● The data:
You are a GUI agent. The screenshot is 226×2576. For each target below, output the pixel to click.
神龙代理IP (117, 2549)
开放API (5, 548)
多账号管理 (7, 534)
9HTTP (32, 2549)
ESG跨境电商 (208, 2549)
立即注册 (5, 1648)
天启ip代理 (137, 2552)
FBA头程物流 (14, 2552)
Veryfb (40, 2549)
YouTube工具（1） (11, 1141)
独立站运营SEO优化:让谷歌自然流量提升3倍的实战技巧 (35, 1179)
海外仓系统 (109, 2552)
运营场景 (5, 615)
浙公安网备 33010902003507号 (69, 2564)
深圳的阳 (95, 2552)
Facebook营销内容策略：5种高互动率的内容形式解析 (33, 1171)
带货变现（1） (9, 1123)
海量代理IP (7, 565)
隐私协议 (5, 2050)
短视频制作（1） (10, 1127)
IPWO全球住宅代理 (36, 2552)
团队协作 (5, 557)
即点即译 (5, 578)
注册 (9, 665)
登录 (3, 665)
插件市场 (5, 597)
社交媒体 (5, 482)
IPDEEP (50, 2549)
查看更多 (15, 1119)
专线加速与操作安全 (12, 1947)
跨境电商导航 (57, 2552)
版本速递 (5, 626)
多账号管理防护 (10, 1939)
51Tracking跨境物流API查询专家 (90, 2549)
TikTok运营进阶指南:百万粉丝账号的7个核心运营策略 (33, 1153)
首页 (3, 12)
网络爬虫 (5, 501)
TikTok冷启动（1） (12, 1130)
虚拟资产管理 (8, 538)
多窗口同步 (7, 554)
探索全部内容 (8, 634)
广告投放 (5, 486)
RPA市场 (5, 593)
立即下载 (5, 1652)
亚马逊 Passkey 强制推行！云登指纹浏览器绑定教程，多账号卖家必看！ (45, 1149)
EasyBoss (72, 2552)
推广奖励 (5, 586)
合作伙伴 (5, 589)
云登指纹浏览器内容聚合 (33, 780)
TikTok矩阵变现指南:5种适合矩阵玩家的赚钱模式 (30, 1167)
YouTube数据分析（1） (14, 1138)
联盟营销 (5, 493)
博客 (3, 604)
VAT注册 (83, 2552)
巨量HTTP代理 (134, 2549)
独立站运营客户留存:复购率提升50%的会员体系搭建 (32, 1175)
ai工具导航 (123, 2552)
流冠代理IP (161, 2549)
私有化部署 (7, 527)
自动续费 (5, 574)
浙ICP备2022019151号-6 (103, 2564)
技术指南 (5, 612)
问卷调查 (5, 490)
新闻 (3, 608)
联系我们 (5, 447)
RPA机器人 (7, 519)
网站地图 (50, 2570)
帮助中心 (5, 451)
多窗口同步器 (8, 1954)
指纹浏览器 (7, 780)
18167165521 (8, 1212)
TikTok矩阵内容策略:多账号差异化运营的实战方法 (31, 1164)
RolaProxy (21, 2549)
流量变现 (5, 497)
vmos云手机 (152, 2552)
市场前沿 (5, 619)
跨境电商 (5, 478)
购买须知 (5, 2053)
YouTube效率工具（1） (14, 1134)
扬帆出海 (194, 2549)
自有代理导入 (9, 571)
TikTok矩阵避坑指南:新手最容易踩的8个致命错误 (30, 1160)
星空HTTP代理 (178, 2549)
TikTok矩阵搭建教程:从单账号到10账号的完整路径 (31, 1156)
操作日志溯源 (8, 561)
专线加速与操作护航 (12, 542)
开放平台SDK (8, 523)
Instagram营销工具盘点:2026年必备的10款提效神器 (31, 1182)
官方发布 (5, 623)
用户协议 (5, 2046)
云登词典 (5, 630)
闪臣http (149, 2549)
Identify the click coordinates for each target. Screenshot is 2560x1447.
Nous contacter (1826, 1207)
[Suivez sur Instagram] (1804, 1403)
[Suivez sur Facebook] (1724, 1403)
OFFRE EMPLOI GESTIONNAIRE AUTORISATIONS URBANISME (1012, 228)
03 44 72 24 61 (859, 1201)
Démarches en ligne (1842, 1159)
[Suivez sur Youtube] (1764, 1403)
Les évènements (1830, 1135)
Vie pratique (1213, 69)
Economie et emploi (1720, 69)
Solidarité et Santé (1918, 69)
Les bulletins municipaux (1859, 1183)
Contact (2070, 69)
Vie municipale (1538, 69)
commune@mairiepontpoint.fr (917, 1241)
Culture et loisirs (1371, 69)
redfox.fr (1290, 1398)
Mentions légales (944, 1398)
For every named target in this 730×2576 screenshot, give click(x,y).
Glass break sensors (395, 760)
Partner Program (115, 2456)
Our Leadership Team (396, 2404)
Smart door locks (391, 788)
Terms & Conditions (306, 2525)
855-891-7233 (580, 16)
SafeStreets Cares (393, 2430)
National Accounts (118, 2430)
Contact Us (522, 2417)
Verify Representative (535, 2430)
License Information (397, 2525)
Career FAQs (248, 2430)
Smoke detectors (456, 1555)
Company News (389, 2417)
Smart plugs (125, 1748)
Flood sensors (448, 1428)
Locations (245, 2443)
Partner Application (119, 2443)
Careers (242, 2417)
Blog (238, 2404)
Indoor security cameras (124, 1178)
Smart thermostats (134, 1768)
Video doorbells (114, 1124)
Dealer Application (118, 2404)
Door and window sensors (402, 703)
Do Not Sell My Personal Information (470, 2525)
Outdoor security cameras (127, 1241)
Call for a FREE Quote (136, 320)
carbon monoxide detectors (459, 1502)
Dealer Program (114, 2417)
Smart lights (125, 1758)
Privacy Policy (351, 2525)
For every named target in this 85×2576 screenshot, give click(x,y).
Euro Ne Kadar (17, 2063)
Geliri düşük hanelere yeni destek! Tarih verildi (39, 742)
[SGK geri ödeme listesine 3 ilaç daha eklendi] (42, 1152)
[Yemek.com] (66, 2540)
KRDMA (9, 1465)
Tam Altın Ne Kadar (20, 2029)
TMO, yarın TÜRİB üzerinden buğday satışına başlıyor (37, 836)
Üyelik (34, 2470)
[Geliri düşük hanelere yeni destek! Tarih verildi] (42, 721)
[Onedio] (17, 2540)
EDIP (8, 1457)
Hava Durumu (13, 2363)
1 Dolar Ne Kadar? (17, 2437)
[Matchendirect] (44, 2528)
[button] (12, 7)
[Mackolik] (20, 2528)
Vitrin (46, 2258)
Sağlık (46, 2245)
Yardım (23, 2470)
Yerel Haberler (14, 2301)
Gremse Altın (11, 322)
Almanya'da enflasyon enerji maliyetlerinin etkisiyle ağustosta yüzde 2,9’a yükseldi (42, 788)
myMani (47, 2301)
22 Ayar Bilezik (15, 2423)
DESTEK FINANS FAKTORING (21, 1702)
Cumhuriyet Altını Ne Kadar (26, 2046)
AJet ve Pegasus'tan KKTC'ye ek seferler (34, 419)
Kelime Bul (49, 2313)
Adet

● Problem to work on:
In this exercise, reproduce the material word for word, in full.

● Solution:
You are a GUI agent. The screenshot is 226×2576. For each target below, output the pixel to click.
神龙代理IP (117, 2549)
开放API (5, 548)
多账号管理 (7, 534)
9HTTP (32, 2549)
ESG跨境电商 (208, 2549)
立即注册 (5, 1648)
天启ip代理 (137, 2552)
FBA头程物流 (14, 2552)
Veryfb (40, 2549)
YouTube工具（1） (11, 1141)
独立站运营SEO优化:让谷歌自然流量提升3倍的实战技巧 (35, 1179)
海外仓系统 (109, 2552)
运营场景 (5, 615)
浙公安网备 33010902003507号 (69, 2564)
深圳的阳 (95, 2552)
Facebook营销内容策略：5种高互动率的内容形式解析 (33, 1171)
带货变现（1） (9, 1123)
海量代理IP (7, 565)
隐私协议 (5, 2050)
短视频制作（1） (10, 1127)
IPWO全球住宅代理 (36, 2552)
团队协作 (5, 557)
即点即译 (5, 578)
注册 (9, 665)
登录 (3, 665)
插件市场 (5, 597)
社交媒体 (5, 482)
IPDEEP (50, 2549)
查看更多 (15, 1119)
专线加速与操作安全 (12, 1947)
跨境电商导航 (57, 2552)
版本速递 (5, 626)
多账号管理防护 (10, 1939)
51Tracking跨境物流API查询专家 (90, 2549)
TikTok运营进阶指南:百万粉丝账号的7个核心运营策略 (33, 1153)
首页 (3, 12)
网络爬虫 (5, 501)
TikTok冷启动（1） (12, 1130)
虚拟资产管理 (8, 538)
多窗口同步 (7, 554)
探索全部内容 (8, 634)
广告投放 (5, 486)
RPA市场 (5, 593)
立即下载 (5, 1652)
亚马逊 Passkey 强制推行！云登指纹浏览器绑定教程，多账号卖家必看！ (45, 1149)
EasyBoss (72, 2552)
推广奖励 (5, 586)
合作伙伴 (5, 589)
云登指纹浏览器内容聚合 (33, 780)
TikTok矩阵变现指南:5种适合矩阵玩家的赚钱模式 (30, 1167)
YouTube数据分析（1） (14, 1138)
联盟营销 (5, 493)
博客 (3, 604)
VAT注册 (83, 2552)
巨量HTTP代理 (134, 2549)
独立站运营客户留存:复购率提升50%的会员体系搭建 (32, 1175)
ai工具导航 (123, 2552)
流冠代理IP (161, 2549)
私有化部署 (7, 527)
自动续费 (5, 574)
浙ICP备2022019151号-6 (103, 2564)
技术指南 (5, 612)
问卷调查 (5, 490)
新闻 (3, 608)
联系我们 (5, 447)
RPA机器人 (7, 519)
网站地图 (50, 2570)
帮助中心 (5, 451)
多窗口同步器 (8, 1954)
指纹浏览器 (7, 780)
18167165521 (8, 1212)
TikTok矩阵内容策略:多账号差异化运营的实战方法 (31, 1164)
RolaProxy (21, 2549)
流量变现 (5, 497)
vmos云手机 (152, 2552)
市场前沿 (5, 619)
跨境电商 (5, 478)
购买须知 (5, 2053)
YouTube效率工具（1） (14, 1134)
扬帆出海 (194, 2549)
自有代理导入 (9, 571)
TikTok矩阵避坑指南:新手最容易踩的8个致命错误 (30, 1160)
星空HTTP代理 (178, 2549)
TikTok矩阵搭建教程:从单账号到10账号的完整路径 (31, 1156)
操作日志溯源 (8, 561)
专线加速与操作护航 (12, 542)
开放平台SDK (8, 523)
Instagram营销工具盘点:2026年必备的10款提效神器 (31, 1182)
官方发布 (5, 623)
用户协议 (5, 2046)
云登词典 (5, 630)
闪臣http (149, 2549)
Identify the click coordinates for each target. Screenshot is 2560x1447.
Nous contacter (1826, 1207)
[Suivez sur Instagram] (1804, 1403)
[Suivez sur Facebook] (1724, 1403)
OFFRE EMPLOI GESTIONNAIRE AUTORISATIONS URBANISME (1012, 228)
03 44 72 24 61 (859, 1201)
Démarches en ligne (1842, 1159)
[Suivez sur Youtube] (1764, 1403)
Les évènements (1830, 1135)
Vie pratique (1213, 69)
Economie et emploi (1720, 69)
Solidarité et Santé (1918, 69)
Les bulletins municipaux (1859, 1183)
Contact (2070, 69)
Vie municipale (1538, 69)
commune@mairiepontpoint.fr (917, 1241)
Culture et loisirs (1371, 69)
redfox.fr (1290, 1398)
Mentions légales (944, 1398)
For every named target in this 730×2576 screenshot, give click(x,y).
Glass break sensors (395, 760)
Partner Program (115, 2456)
Our Leadership Team (396, 2404)
Smart door locks (391, 788)
Terms & Conditions (306, 2525)
855-891-7233 (580, 16)
SafeStreets Cares (393, 2430)
National Accounts (118, 2430)
Contact Us (522, 2417)
Verify Representative (535, 2430)
License Information (397, 2525)
Career FAQs (248, 2430)
Smoke detectors (456, 1555)
Company News (389, 2417)
Smart plugs (125, 1748)
Flood sensors (448, 1428)
Locations (245, 2443)
Partner Application (119, 2443)
Careers (242, 2417)
Blog (238, 2404)
Indoor security cameras (124, 1178)
Smart thermostats (134, 1768)
Video doorbells (114, 1124)
Dealer Application (118, 2404)
Door and window sensors (402, 703)
Do Not Sell My Personal Information (470, 2525)
Outdoor security cameras (127, 1241)
Call for a FREE Quote (136, 320)
carbon monoxide detectors (459, 1502)
Dealer Program (114, 2417)
Smart lights (125, 1758)
Privacy Policy (351, 2525)
For every named target in this 85×2576 screenshot, give click(x,y).
Euro Ne Kadar (17, 2063)
Geliri düşük hanelere yeni destek! Tarih verildi (39, 742)
[SGK geri ödeme listesine 3 ilaç daha eklendi] (42, 1152)
[Yemek.com] (66, 2540)
KRDMA (9, 1465)
Tam Altın Ne Kadar (20, 2029)
TMO, yarın TÜRİB üzerinden buğday satışına başlıyor (37, 836)
Üyelik (34, 2470)
[Geliri düşük hanelere yeni destek! Tarih verildi] (42, 721)
[Onedio] (17, 2540)
EDIP (8, 1457)
Hava Durumu (13, 2363)
1 Dolar Ne Kadar? (17, 2437)
[Matchendirect] (44, 2528)
[button] (12, 7)
[Mackolik] (20, 2528)
Vitrin (46, 2258)
Sağlık (46, 2245)
Yardım (23, 2470)
Yerel Haberler (14, 2301)
Gremse Altın (11, 322)
Almanya'da enflasyon enerji maliyetlerinin etkisiyle ağustosta yüzde 2,9’a yükseldi (42, 788)
myMani (47, 2301)
22 Ayar Bilezik (15, 2423)
DESTEK FINANS FAKTORING (21, 1702)
Cumhuriyet Altını Ne Kadar (26, 2046)
AJet ve Pegasus'tan KKTC'ye ek seferler (34, 419)
Kelime Bul (49, 2313)
Adet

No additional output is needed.